**** Input records

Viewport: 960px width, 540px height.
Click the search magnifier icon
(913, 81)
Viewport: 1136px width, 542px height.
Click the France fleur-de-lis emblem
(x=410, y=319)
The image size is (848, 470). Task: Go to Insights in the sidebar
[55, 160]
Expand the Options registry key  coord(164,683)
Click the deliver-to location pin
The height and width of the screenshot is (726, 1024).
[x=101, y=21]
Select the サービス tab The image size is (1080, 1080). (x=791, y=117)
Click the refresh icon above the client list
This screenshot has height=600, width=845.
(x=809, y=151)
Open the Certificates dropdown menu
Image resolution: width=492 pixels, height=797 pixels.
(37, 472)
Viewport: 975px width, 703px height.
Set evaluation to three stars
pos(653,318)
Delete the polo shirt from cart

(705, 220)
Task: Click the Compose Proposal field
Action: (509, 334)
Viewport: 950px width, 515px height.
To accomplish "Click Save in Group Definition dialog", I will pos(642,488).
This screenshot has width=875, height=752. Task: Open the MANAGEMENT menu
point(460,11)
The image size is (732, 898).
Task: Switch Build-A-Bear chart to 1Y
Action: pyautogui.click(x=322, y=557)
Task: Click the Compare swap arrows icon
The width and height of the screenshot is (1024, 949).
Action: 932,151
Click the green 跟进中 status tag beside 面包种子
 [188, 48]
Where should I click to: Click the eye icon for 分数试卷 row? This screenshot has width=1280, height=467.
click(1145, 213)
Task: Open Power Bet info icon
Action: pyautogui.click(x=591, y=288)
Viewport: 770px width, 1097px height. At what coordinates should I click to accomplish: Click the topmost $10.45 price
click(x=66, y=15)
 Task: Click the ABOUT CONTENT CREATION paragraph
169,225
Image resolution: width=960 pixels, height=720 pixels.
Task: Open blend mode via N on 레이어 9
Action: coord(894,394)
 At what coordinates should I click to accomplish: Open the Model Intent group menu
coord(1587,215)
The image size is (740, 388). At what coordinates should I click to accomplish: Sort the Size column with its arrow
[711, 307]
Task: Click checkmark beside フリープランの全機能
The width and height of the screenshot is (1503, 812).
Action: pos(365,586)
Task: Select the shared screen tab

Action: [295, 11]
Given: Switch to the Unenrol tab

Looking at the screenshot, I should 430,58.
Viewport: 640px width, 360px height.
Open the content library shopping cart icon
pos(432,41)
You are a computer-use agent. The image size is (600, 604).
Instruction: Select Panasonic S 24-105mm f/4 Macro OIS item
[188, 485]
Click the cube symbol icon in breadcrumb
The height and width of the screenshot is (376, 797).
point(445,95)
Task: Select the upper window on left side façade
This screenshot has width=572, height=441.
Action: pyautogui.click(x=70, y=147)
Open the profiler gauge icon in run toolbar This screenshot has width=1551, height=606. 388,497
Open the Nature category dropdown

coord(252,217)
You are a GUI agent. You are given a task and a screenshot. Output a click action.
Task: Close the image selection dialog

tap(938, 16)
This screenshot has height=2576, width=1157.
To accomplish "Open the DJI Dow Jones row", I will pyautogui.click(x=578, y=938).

********

» Requirement: When you copy the material, keep every line exactly as it stands.

» Result of this exercise:
Viewport: 960px width, 540px height.
Click the search magnifier icon
(913, 81)
Viewport: 1136px width, 542px height.
Click the France fleur-de-lis emblem
(x=410, y=319)
The image size is (848, 470). Task: Go to Insights in the sidebar
[55, 160]
Expand the Options registry key  coord(164,683)
Click the deliver-to location pin
The height and width of the screenshot is (726, 1024).
[x=101, y=21]
Select the サービス tab The image size is (1080, 1080). (x=791, y=117)
Click the refresh icon above the client list
This screenshot has height=600, width=845.
(x=809, y=151)
Open the Certificates dropdown menu
Image resolution: width=492 pixels, height=797 pixels.
(37, 472)
Viewport: 975px width, 703px height.
Set evaluation to three stars
pos(653,318)
Delete the polo shirt from cart

(705, 220)
Task: Click the Compose Proposal field
Action: (509, 334)
Viewport: 950px width, 515px height.
To accomplish "Click Save in Group Definition dialog", I will pos(642,488).
This screenshot has width=875, height=752. Task: Open the MANAGEMENT menu
point(460,11)
The image size is (732, 898).
Task: Switch Build-A-Bear chart to 1Y
Action: pyautogui.click(x=322, y=557)
Task: Click the Compare swap arrows icon
The width and height of the screenshot is (1024, 949).
Action: 932,151
Click the green 跟进中 status tag beside 面包种子
 [188, 48]
Where should I click to: Click the eye icon for 分数试卷 row? This screenshot has width=1280, height=467.
click(1145, 213)
Task: Open Power Bet info icon
Action: pyautogui.click(x=591, y=288)
Viewport: 770px width, 1097px height. At what coordinates should I click to accomplish: Click the topmost $10.45 price
click(x=66, y=15)
 Task: Click the ABOUT CONTENT CREATION paragraph
169,225
Image resolution: width=960 pixels, height=720 pixels.
Task: Open blend mode via N on 레이어 9
Action: coord(894,394)
 At what coordinates should I click to accomplish: Open the Model Intent group menu
coord(1587,215)
The image size is (740, 388). At what coordinates should I click to accomplish: Sort the Size column with its arrow
[711, 307]
Task: Click checkmark beside フリープランの全機能
The width and height of the screenshot is (1503, 812).
Action: pos(365,586)
Task: Select the shared screen tab

Action: [295, 11]
Given: Switch to the Unenrol tab

Looking at the screenshot, I should 430,58.
Viewport: 640px width, 360px height.
Open the content library shopping cart icon
pos(432,41)
You are a computer-use agent. The image size is (600, 604).
Instruction: Select Panasonic S 24-105mm f/4 Macro OIS item
[188, 485]
Click the cube symbol icon in breadcrumb
The height and width of the screenshot is (376, 797).
point(445,95)
Task: Select the upper window on left side façade
This screenshot has width=572, height=441.
Action: pyautogui.click(x=70, y=147)
Open the profiler gauge icon in run toolbar This screenshot has width=1551, height=606. 388,497
Open the Nature category dropdown

coord(252,217)
You are a GUI agent. You are given a task and a screenshot. Output a click action.
Task: Close the image selection dialog

tap(938, 16)
This screenshot has height=2576, width=1157.
To accomplish "Open the DJI Dow Jones row", I will pyautogui.click(x=578, y=938).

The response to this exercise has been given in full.